Source text
Shariah law in the UK? Part 2

I should begin with a clarification. Rather confusingly, the title of the Archbishop’s lecture was ‘Civil and Religious Law in England: a Religious Perspective’ while ‘Islam in English Law’ is the title of a series of lectures of which the Archbishop’s lecture is one. I should further add that in Britain today religious courts for Orthodox Jews and Muslims do exist though they are entirely voluntary in nature and as they are not recognised under the law their decisions are not binding.

Criticism of the Archbishop has been widespread and has included senior members of his own Church. Some of the criticism has been legitimate, such as why should he, as the most senior priest in the Anglican Church, be advocating greater adoption of Muslim rather than only Christian law. However, much of the initial reaction in the press has, rather predictably been knee-jerk. These have ranged from a misunderstanding to a wilful ignorance of what the Archbishop said. For instance, there have been claims that the Archbishop advocated a parallel legal system, similar perhaps to the one found in Malaysia. However, the Archbishop clearly stated both during his lecture and during the Q&A session that he was advocating nothing of the sort. This point should be clear to anyone who bothered to read his lecture.

What struck me upon a close reading of the Archbishop’s lecture was that while it focused primarily on Shariah law, the main arguments he employs can be applied to any religious law. Two broad suggestions were made in his lecture. The first concerns why secular law should accommodate aspects of religious law and culture. The second relates to some preliminary thoughts on how religious law should be accommodated. I hope to address both in turn.

Direction 1
From the passage on the Archbishop's lecture, reproduce the text between "What struck me" and "both in turn.", inclusive.
Direction 2
According to the passage on the Archbishop's lecture, are these statements true? (a) Decisions of the religious courts for Orthodox Jews and Muslims in Britain are binding. (b) The Archbishop stated during the Q&A session that he was not advocating a parallel legal system. (c) The lecture made two broad suggestions.

Data lines
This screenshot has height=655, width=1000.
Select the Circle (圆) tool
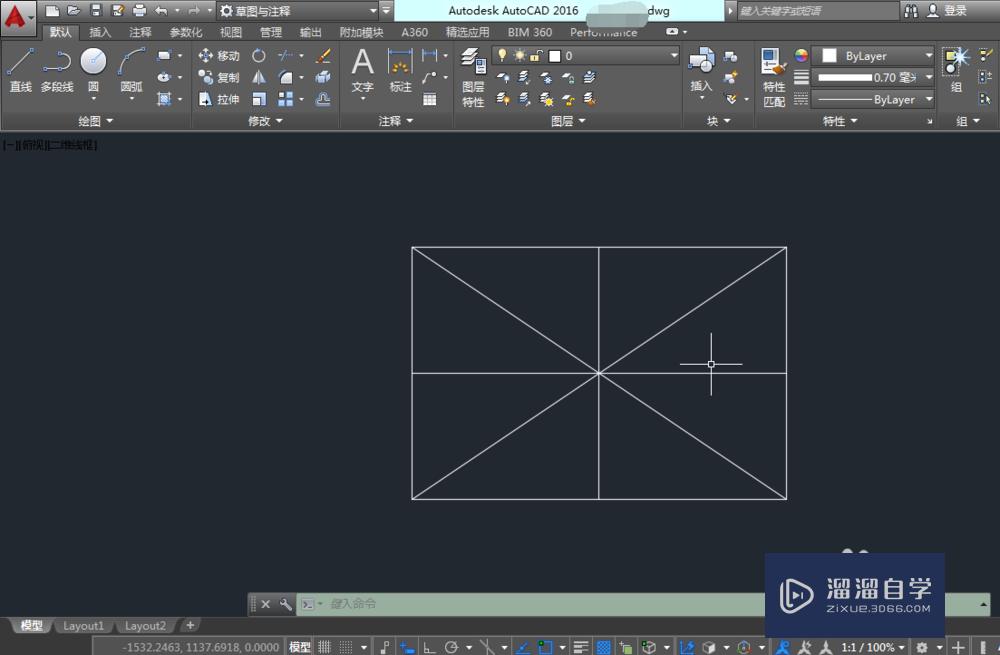point(93,65)

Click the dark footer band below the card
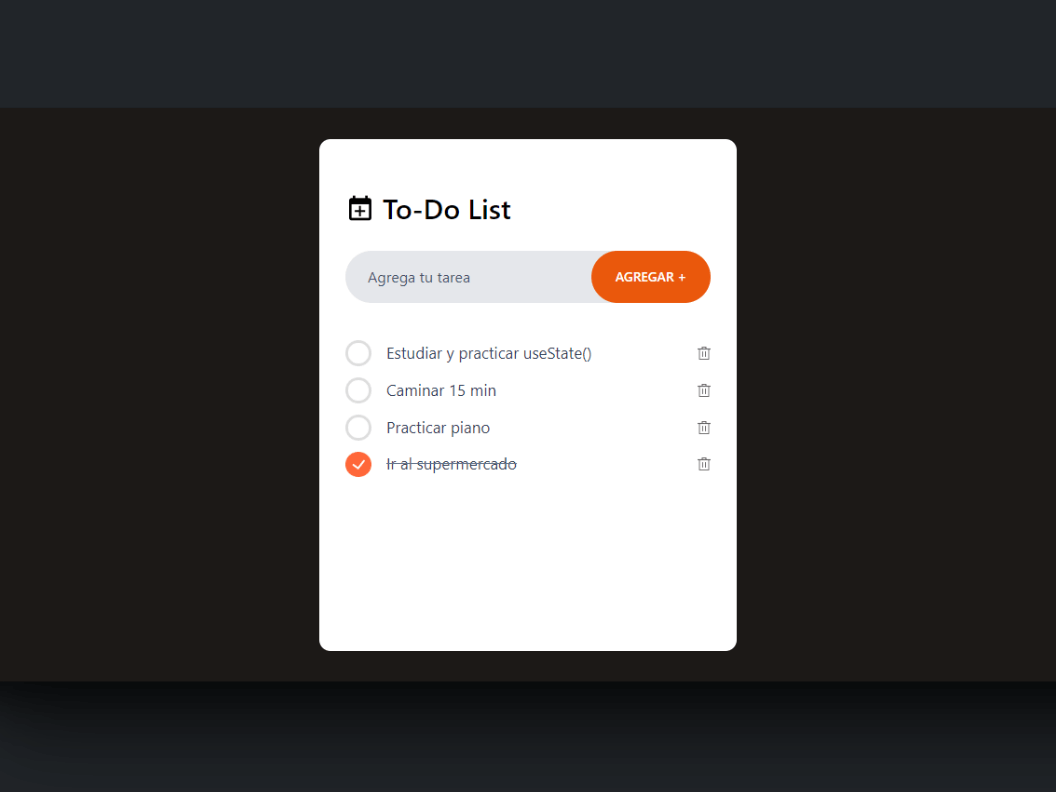click(x=527, y=737)
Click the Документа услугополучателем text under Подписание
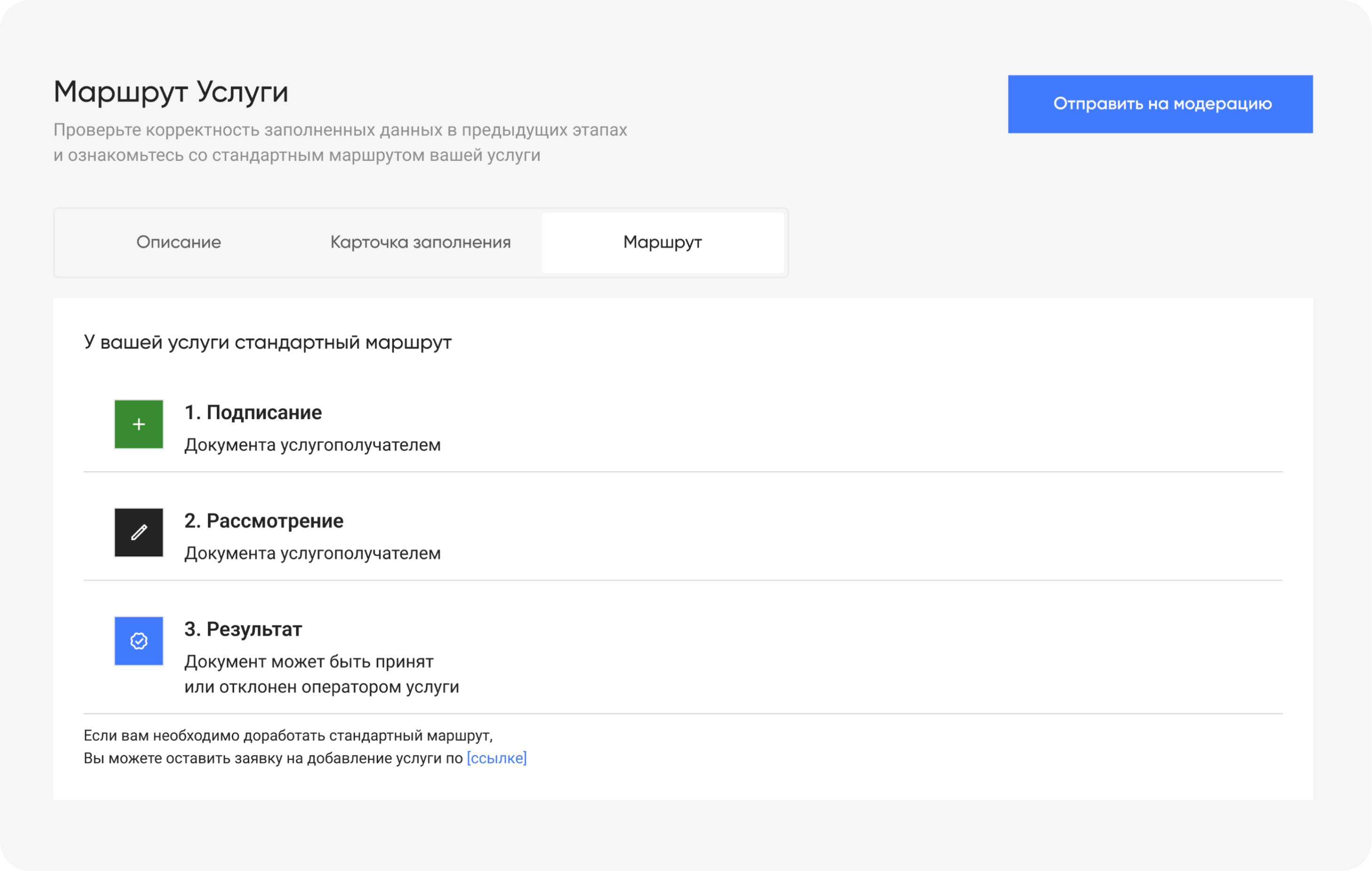The height and width of the screenshot is (871, 1372). [x=312, y=444]
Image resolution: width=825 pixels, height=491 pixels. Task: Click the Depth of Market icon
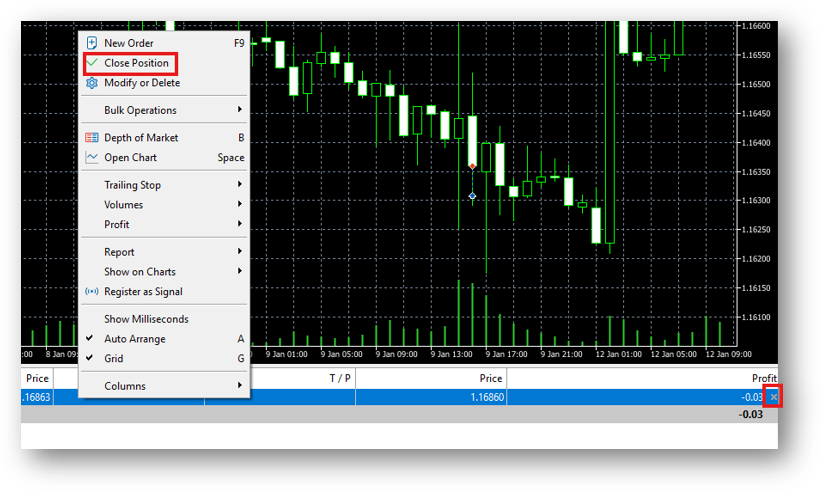point(92,138)
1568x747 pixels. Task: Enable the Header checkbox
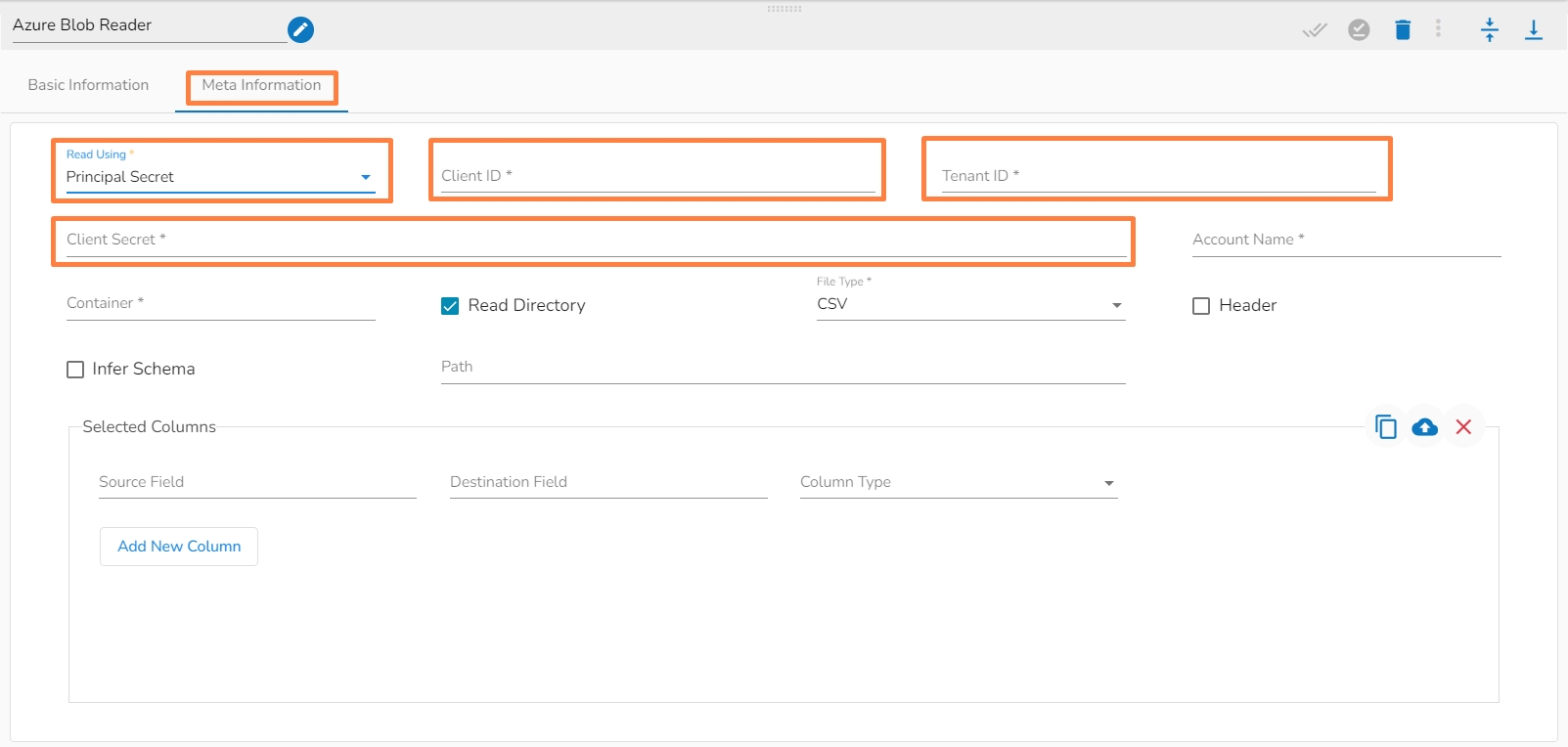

Written response 1
What struck me upon a close reading of the Archbishop’s lecture was that while it focused primarily on Shariah law, the main arguments he employs can be applied to any religious law. Two broad suggestions were made in his lecture. The first concerns why secular law should accommodate aspects of religious law and culture. The second relates to some preliminary thoughts on how religious law should be accommodated. I hope to address both in turn.

Written response 2
(a) No: "as they are not recognised under the law their decisions are not binding."
(b) Yes: "the Archbishop clearly stated both during his lecture and during the Q&A session that he was advocating nothing of the sort."
(c) Yes: "Two broad suggestions were made in his lecture."